The expected output is the data itself, duplicated in full.

[Data records]
# # # # # # #

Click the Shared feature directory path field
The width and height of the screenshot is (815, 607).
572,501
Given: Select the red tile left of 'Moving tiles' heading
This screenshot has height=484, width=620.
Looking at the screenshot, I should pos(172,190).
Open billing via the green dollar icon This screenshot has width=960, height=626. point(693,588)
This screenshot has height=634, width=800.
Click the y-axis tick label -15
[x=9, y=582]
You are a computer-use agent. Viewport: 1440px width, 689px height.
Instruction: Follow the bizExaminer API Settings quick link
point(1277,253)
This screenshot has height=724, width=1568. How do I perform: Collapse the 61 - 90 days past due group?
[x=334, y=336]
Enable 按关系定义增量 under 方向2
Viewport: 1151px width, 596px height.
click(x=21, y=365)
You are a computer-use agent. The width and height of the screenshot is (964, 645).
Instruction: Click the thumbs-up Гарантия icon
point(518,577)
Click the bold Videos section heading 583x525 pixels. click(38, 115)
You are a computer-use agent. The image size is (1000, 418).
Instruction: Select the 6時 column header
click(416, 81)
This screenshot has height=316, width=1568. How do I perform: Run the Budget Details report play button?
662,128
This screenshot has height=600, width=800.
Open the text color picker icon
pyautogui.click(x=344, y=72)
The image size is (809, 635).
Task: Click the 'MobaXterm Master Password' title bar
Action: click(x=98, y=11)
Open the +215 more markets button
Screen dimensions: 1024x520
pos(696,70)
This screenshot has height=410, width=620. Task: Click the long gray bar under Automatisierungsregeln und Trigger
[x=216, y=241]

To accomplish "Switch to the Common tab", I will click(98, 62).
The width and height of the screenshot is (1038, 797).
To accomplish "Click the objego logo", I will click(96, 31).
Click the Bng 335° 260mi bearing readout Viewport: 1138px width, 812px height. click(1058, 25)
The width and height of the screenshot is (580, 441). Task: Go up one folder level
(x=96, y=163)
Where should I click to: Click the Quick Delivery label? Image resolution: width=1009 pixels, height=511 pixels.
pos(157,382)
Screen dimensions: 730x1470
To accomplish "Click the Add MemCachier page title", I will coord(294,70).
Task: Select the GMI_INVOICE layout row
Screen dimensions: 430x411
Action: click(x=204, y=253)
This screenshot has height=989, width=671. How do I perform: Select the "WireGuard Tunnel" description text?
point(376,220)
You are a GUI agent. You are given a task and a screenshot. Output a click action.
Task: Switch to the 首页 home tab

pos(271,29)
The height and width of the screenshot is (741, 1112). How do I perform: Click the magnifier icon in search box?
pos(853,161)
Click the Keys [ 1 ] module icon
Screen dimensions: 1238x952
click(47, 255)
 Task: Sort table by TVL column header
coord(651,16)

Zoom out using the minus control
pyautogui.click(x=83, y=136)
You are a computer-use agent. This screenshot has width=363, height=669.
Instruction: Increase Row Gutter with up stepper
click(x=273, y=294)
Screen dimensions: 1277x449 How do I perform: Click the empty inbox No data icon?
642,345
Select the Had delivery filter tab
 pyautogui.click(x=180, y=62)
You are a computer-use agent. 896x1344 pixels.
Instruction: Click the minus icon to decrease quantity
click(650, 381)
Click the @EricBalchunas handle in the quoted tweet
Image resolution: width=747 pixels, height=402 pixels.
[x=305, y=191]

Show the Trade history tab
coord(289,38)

# # # # # # #

◆ **TASK OUTPUT**
Click the Shared feature directory path field
The width and height of the screenshot is (815, 607).
572,501
Given: Select the red tile left of 'Moving tiles' heading
This screenshot has height=484, width=620.
Looking at the screenshot, I should pos(172,190).
Open billing via the green dollar icon This screenshot has width=960, height=626. point(693,588)
This screenshot has height=634, width=800.
Click the y-axis tick label -15
[x=9, y=582]
You are a computer-use agent. Viewport: 1440px width, 689px height.
Instruction: Follow the bizExaminer API Settings quick link
point(1277,253)
This screenshot has height=724, width=1568. How do I perform: Collapse the 61 - 90 days past due group?
[x=334, y=336]
Enable 按关系定义增量 under 方向2
Viewport: 1151px width, 596px height.
click(x=21, y=365)
You are a computer-use agent. The width and height of the screenshot is (964, 645).
Instruction: Click the thumbs-up Гарантия icon
point(518,577)
Click the bold Videos section heading 583x525 pixels. click(38, 115)
You are a computer-use agent. The image size is (1000, 418).
Instruction: Select the 6時 column header
click(416, 81)
This screenshot has height=316, width=1568. How do I perform: Run the Budget Details report play button?
662,128
This screenshot has height=600, width=800.
Open the text color picker icon
pyautogui.click(x=344, y=72)
The image size is (809, 635).
Task: Click the 'MobaXterm Master Password' title bar
Action: click(x=98, y=11)
Open the +215 more markets button
Screen dimensions: 1024x520
pos(696,70)
This screenshot has height=410, width=620. Task: Click the long gray bar under Automatisierungsregeln und Trigger
[x=216, y=241]

To accomplish "Switch to the Common tab", I will click(98, 62).
The width and height of the screenshot is (1038, 797).
To accomplish "Click the objego logo", I will click(96, 31).
Click the Bng 335° 260mi bearing readout Viewport: 1138px width, 812px height. click(1058, 25)
The width and height of the screenshot is (580, 441). Task: Go up one folder level
(x=96, y=163)
Where should I click to: Click the Quick Delivery label? Image resolution: width=1009 pixels, height=511 pixels.
pos(157,382)
Screen dimensions: 730x1470
To accomplish "Click the Add MemCachier page title", I will coord(294,70).
Task: Select the GMI_INVOICE layout row
Screen dimensions: 430x411
Action: click(x=204, y=253)
This screenshot has height=989, width=671. How do I perform: Select the "WireGuard Tunnel" description text?
point(376,220)
You are a GUI agent. You are given a task and a screenshot. Output a click action.
Task: Switch to the 首页 home tab

pos(271,29)
The height and width of the screenshot is (741, 1112). How do I perform: Click the magnifier icon in search box?
pos(853,161)
Click the Keys [ 1 ] module icon
Screen dimensions: 1238x952
click(47, 255)
 Task: Sort table by TVL column header
coord(651,16)

Zoom out using the minus control
pyautogui.click(x=83, y=136)
You are a computer-use agent. This screenshot has width=363, height=669.
Instruction: Increase Row Gutter with up stepper
click(x=273, y=294)
Screen dimensions: 1277x449 How do I perform: Click the empty inbox No data icon?
642,345
Select the Had delivery filter tab
 pyautogui.click(x=180, y=62)
You are a computer-use agent. 896x1344 pixels.
Instruction: Click the minus icon to decrease quantity
click(650, 381)
Click the @EricBalchunas handle in the quoted tweet
Image resolution: width=747 pixels, height=402 pixels.
[x=305, y=191]

Show the Trade history tab
coord(289,38)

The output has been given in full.